Last week marked the 50th anniversary (March 1, 1973) of the release of the album Dark Side of the Moon. This prompted me to listen again to some classic Pink Floyd, stopping particularly on the song Comfortably Numb from the band’s later album (released in 1979), The Wall.
Band member Roger Waters conceived The Wall as a narrative rock opera that would highlight his anti-authority reflexes, from schoolmasters to heads of state and that he would perform against the backdrop of the Berlin Wall itself. In an interview released in the 80s, Waters said that much of the song comes from something that actually happened: before a show, a doctor had given him a sedative for a severe stomachache, but on-stage Waters’ hands became numb and his vision blurred. Whatever the original incident, the lyrics helped define the disaffection of a generation.
Rock critic Ilaria Argenini in Auralcrave, says this about the selection, Comfortably Numb, “The main theme is the distance between our minds and the perception of reality because of artificial relief. In other words, we may not suffer, but that does not make us alive; escaping from life and its problems actually deprives us of something. This is the meaning of the song: life is out there; I prefer to face it and let it hurt me, than lose all sense of feeling [emphasis hers]. Depression, in Comfortably Numb, is just a grey waiting room, where everything is reminiscent of death. The absence of pain is not happiness. The doctor in the lyrics takes away the pain to get the show going, but it doesn’t work. It only increases the distance (between the band and the audience).”
Christians are currently in the season of Lent when, historically, believers are called to “give up something” in order to become more empathetic with Jesus’ suffering on his journey to Jerusalem where his crucifixion led to death and, ultimately, to his resurrection on Easter Sunday. One of my heroes in seminary (and still) was the German theologian, Dietrich Bonhoeffer. In his book The Cost of Discipleship, he rails against what he calls “cheap grace” which is to accept that since everything is forgiven, you can stay as you are and enjoy the consolations of forgiveness. However, the defect in this theology lies in the absence of demanding a cost in discipleship which inevitably involves self-sacrifice and suffering. Indeed, Bonhoeffer was executed for plotting to assassinate Hitler—a very costly expression of grace, indeed.
For Christians, Lent implies that suffering has a cleansing power for the soul—that if we do not suffer, we cannot be fully faithful. Life is, indeed, filled with suffering on both the personal level—isolation, addiction, grief, guilt and societally—racism, economic inequities, all manner of exclusion due to xenophobia, homophobia, misogyny, and classism as well as malevolent behavior between and within nation states (Ukraine, Myanmar, Afghanistan, Syria).
To be faithful, we are also called to work towards alleviating suffering. Hence, we are confronted by one of life’s great paradoxes: to be fully human, we need to work diligently towards alleviating the suffering of others while acknowledging that if suffering is eliminated altogether, one becomes less fully human—comfortably numb—thereby reducing the capacity for empathy and contributing—even indirectly—to the world’s pain.
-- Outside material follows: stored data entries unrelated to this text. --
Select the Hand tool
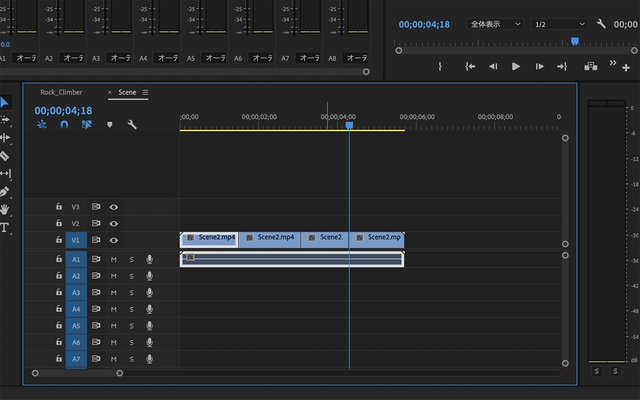Image resolution: width=640 pixels, height=400 pixels. point(5,210)
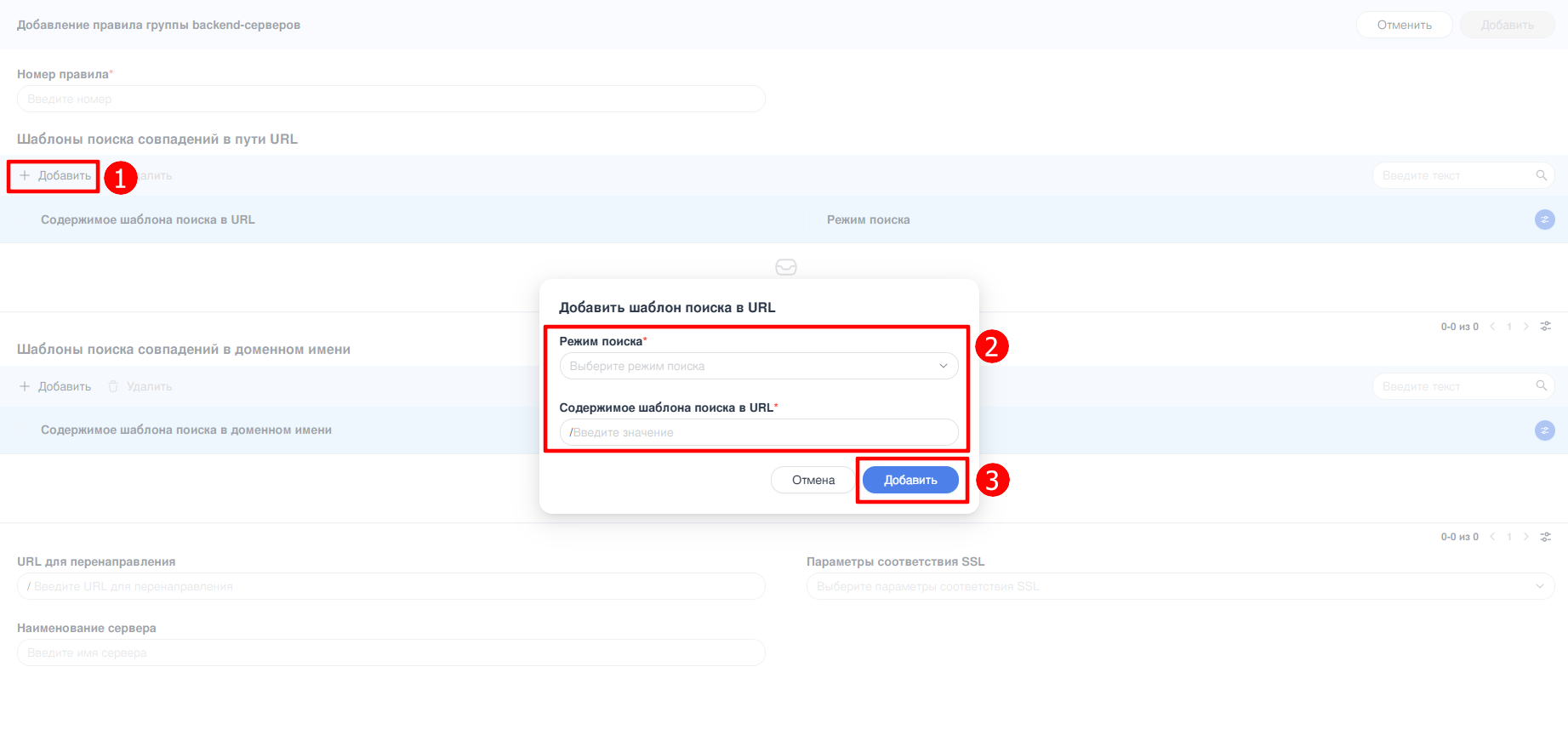
Task: Open the 'Режим поиска' dropdown in the dialog
Action: click(758, 366)
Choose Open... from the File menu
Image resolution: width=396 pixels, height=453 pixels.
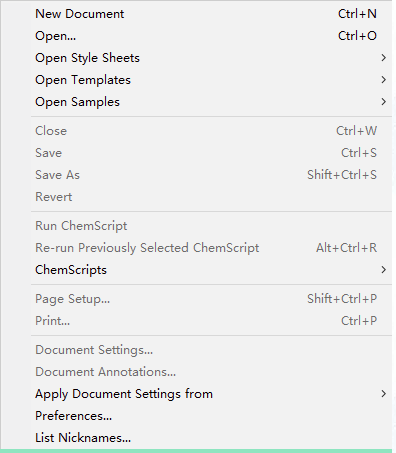click(x=211, y=36)
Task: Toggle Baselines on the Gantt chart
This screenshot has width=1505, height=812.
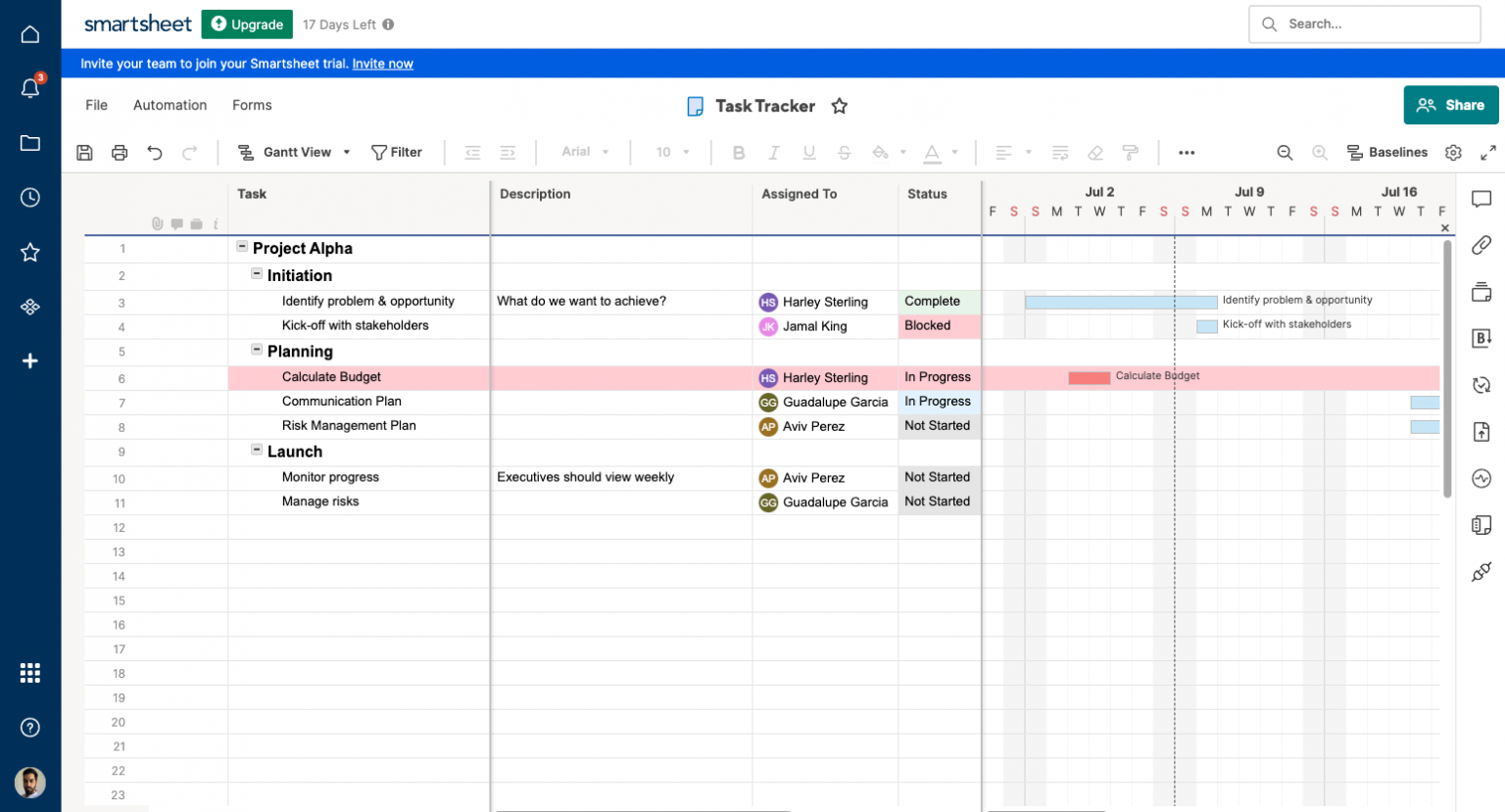Action: pyautogui.click(x=1387, y=152)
Yet, we have developed anesthetizing mechanisms to alleviate suffering in a variety of ways. Books are banned in our classrooms if they might trigger discomfort; we retreat into our social media silos to avoid having uncomfortable conversations; medication is promoted on the basis of blocking all manner of physical and emotional distress.
In an opinion piece in the New York Times this week, Ross Douthat enumerates ways that we seek “The Return of the Magicians” and how we tie recent fascinations—A.I., U.F.O phenomena, medicinal use of hallucinogens—to help us better understand our search for meaning. “We don’t really understand our own consciousness, we haven’t even begun to solve the so-called hard problem of the mind and its relationship to matter. Yet here we are telling ourselves, in hope and also fear, that these machines whose workings we don’t fully understand might make the leap to self-awareness if only we keep making their processes more sophisticated, more beyond our ken.”
And in this eventful week, we are again confronted by news out of Ukraine and the seeming throwback to horrific suffering of trench warfare during World War I. As we contrast our efforts to avoid pain and suffering here in the US with the sacrifices made by Ukrainians, the concluding words of the important article in The Free Press by Katherine Boyle, entitled “Get Serious About Suffering” strike a helpful chord: “We have long been fully invested in eradicating the suffering we deem unconscionable, but more important are the simple questions that define a serious life: For whom will you sacrifice? What will you defend? For what will you choose to suffer?”
Discerning answers to these questions is a vital exercise for each of us to avoid becoming comfortably numb to both the yearnings deep within our hearts and the pain of those with whom we engage every day.